(Stored data entries)

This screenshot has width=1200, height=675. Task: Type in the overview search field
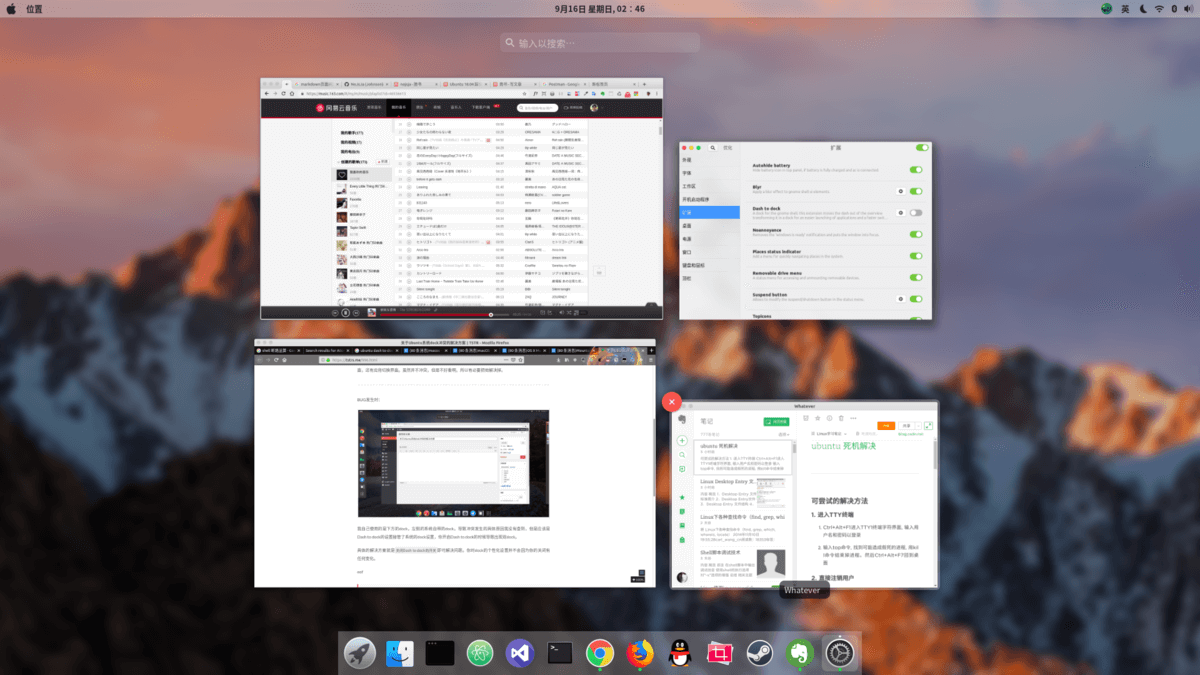[600, 43]
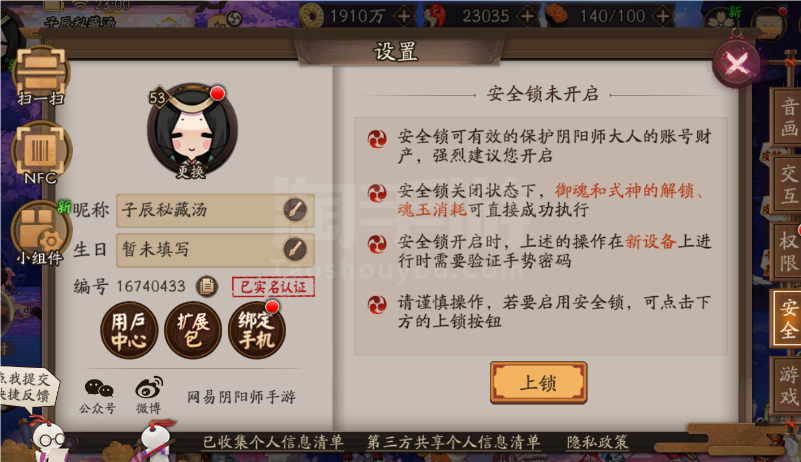
Task: Tap 绑定手机 bind phone button
Action: 256,330
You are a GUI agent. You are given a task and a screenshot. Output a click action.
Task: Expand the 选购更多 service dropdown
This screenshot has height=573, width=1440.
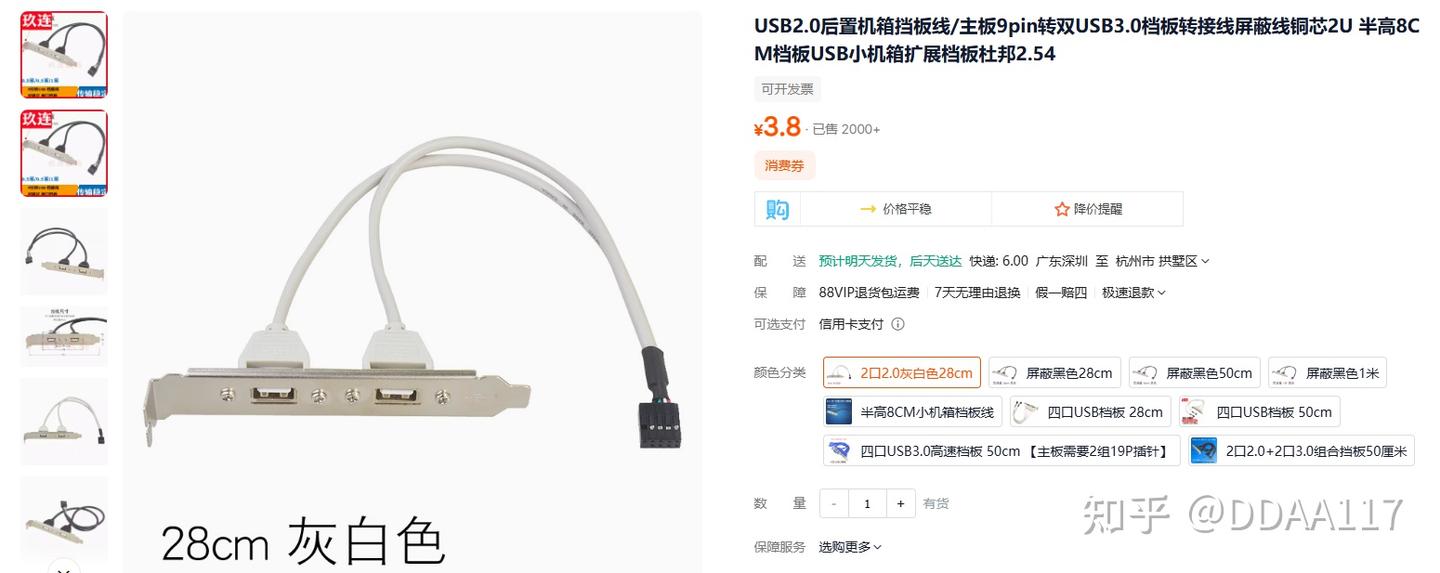pos(877,547)
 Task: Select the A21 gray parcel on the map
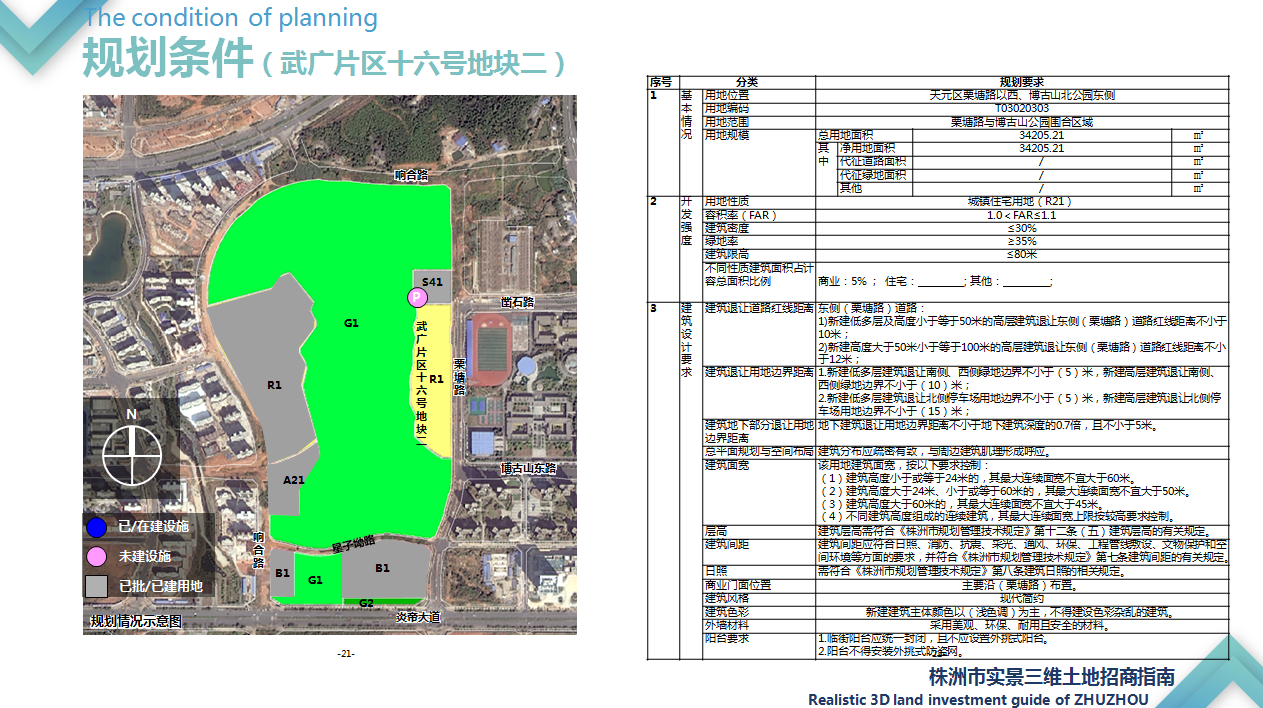tap(293, 480)
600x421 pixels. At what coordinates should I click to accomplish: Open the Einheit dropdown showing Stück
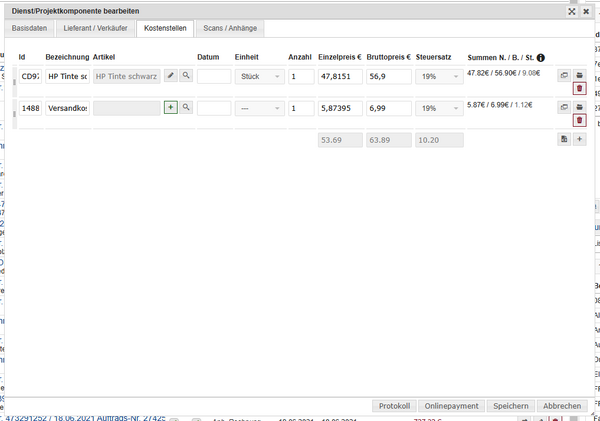pos(260,76)
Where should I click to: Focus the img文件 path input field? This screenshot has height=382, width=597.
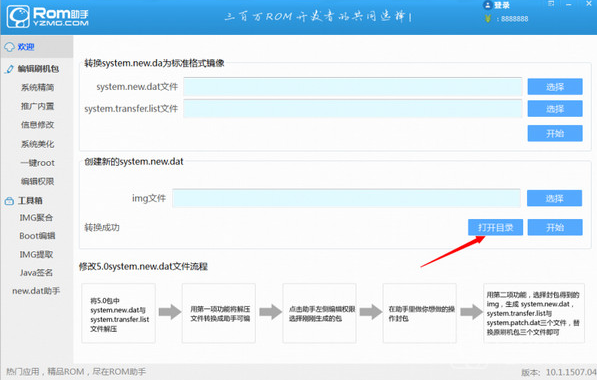coord(346,198)
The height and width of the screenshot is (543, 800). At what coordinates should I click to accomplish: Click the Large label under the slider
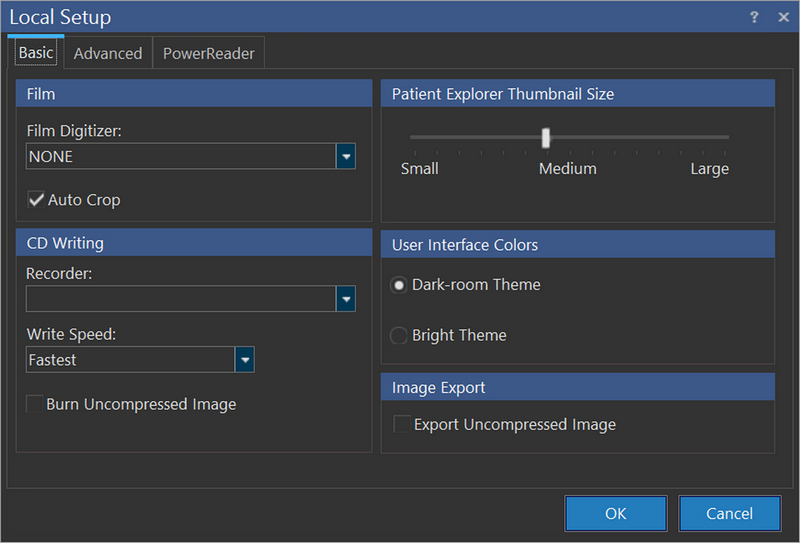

▶ _Action item_
An acceptable answer holds exactly the lines from the one with "Task: Select the A21 gray parcel on the map" through the end of the entries above, both ends kept, and no pictures at all.

▶ _Answer to the exercise_
 Task: Select the A21 gray parcel on the map
tap(293, 480)
600x421 pixels. At what coordinates should I click to accomplish: Open the Einheit dropdown showing Stück
pos(260,76)
Where should I click to: Focus the img文件 path input field? This screenshot has height=382, width=597.
coord(346,198)
The height and width of the screenshot is (543, 800). At what coordinates should I click to accomplish: Click the Large label under the slider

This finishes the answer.